| Exercise aim |
In the records below, find the line with "Viewport: 424px width, 492px", then copy each line exactly until you have copied the line with "Click the Cut icon in the context menu". Leave any picture out.

-------- Listed entries --------

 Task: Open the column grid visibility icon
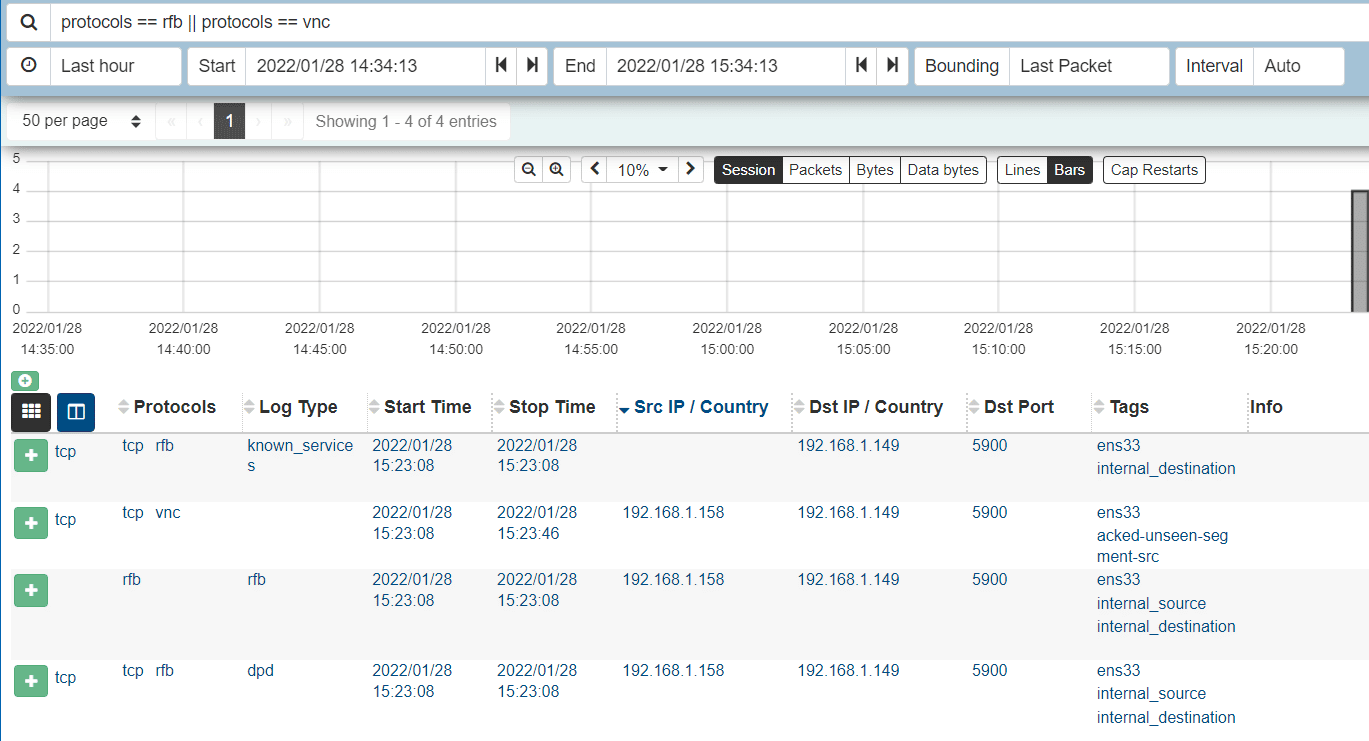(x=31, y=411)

--------
-------- Listed entries --------

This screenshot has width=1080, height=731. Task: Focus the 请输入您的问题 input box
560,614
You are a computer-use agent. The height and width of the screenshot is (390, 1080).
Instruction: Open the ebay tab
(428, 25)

--------
-------- Listed entries --------

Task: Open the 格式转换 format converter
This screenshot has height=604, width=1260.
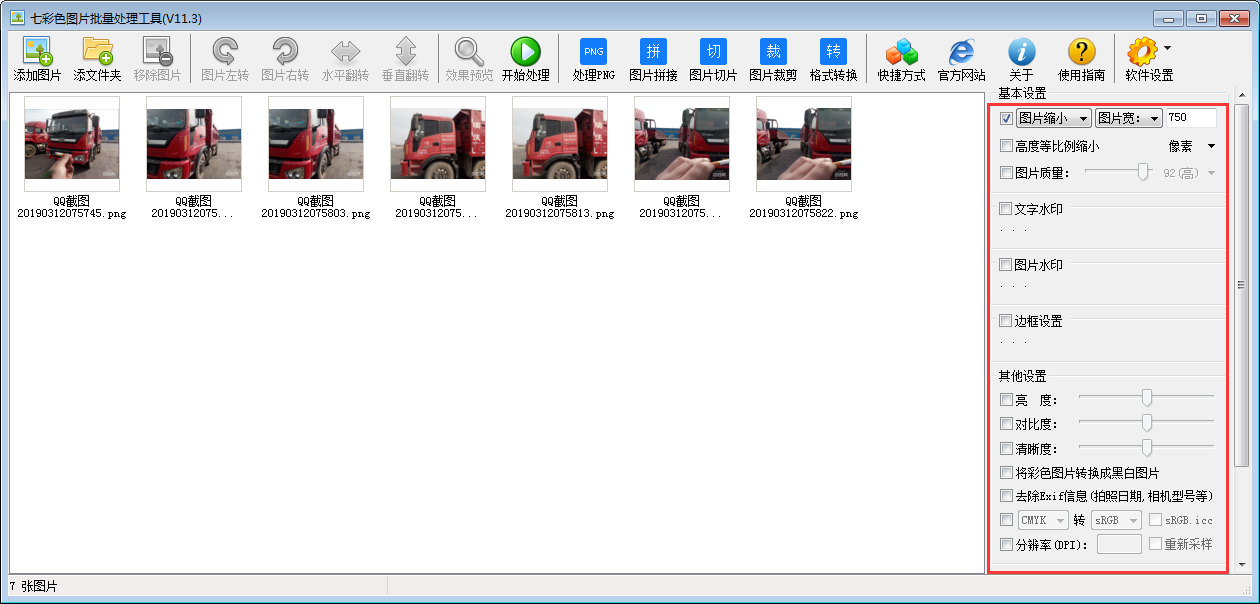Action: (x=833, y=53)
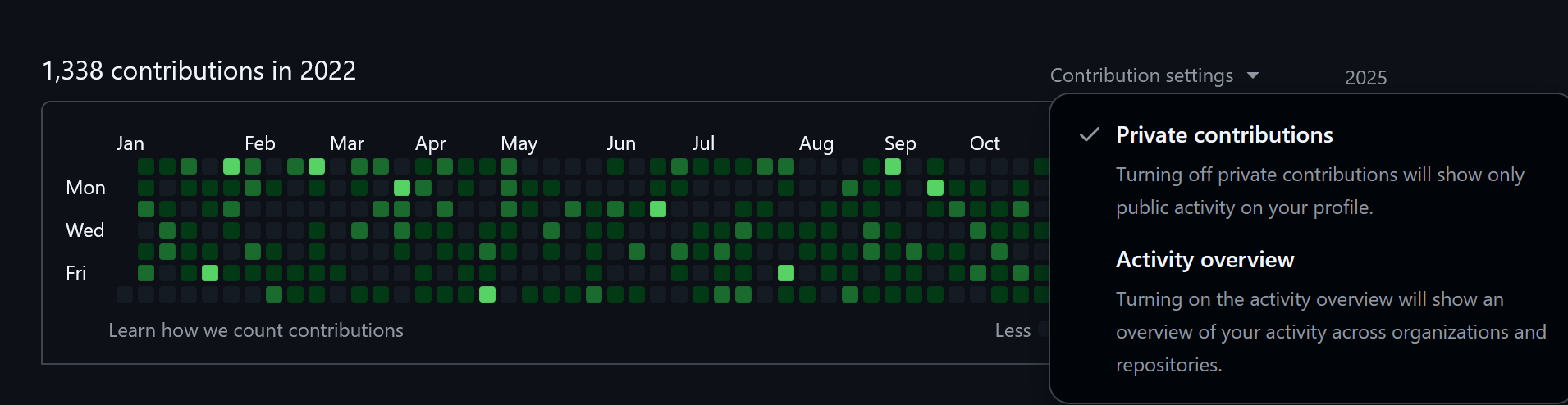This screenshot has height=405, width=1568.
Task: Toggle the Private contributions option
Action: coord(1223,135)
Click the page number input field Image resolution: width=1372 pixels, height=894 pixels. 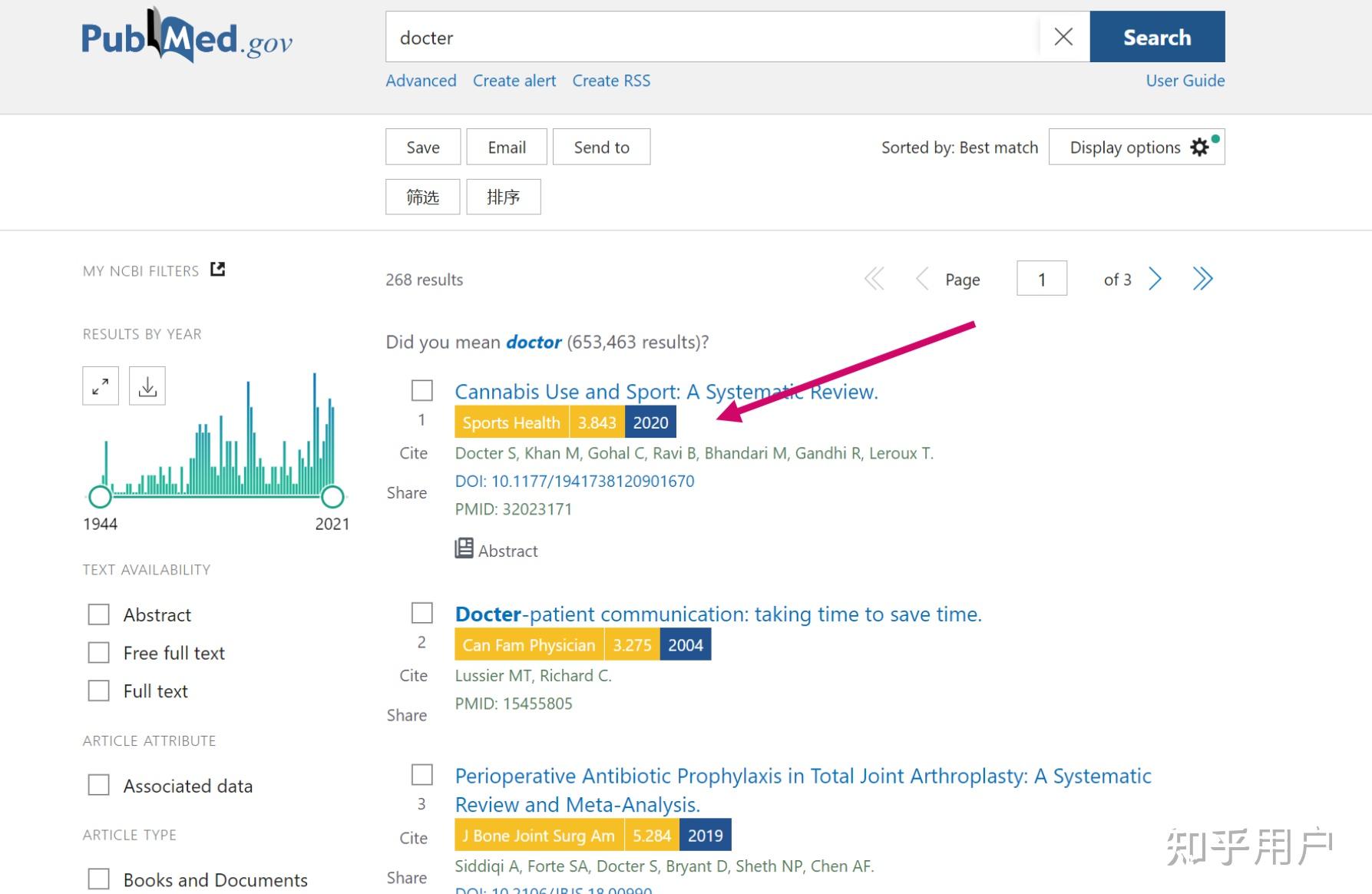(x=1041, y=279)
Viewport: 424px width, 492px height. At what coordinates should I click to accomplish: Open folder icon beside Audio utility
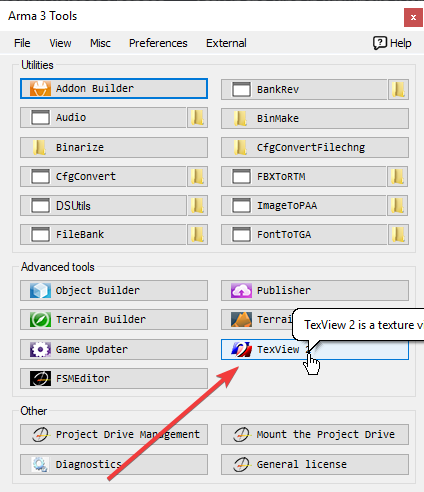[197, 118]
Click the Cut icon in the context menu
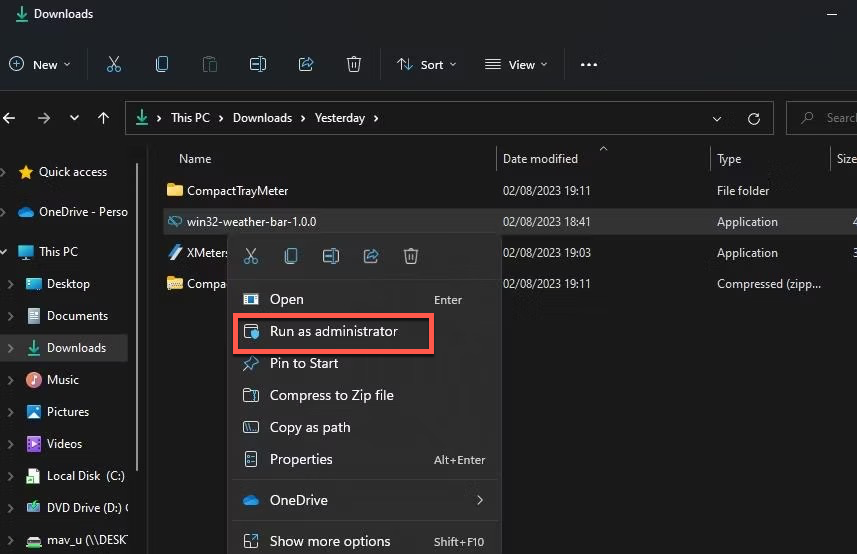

--------

| Your response |
Viewport: 424px width, 492px height. At what coordinates should I click to accomplish: Open folder icon beside Audio utility
[197, 118]
Click the Cut icon in the context menu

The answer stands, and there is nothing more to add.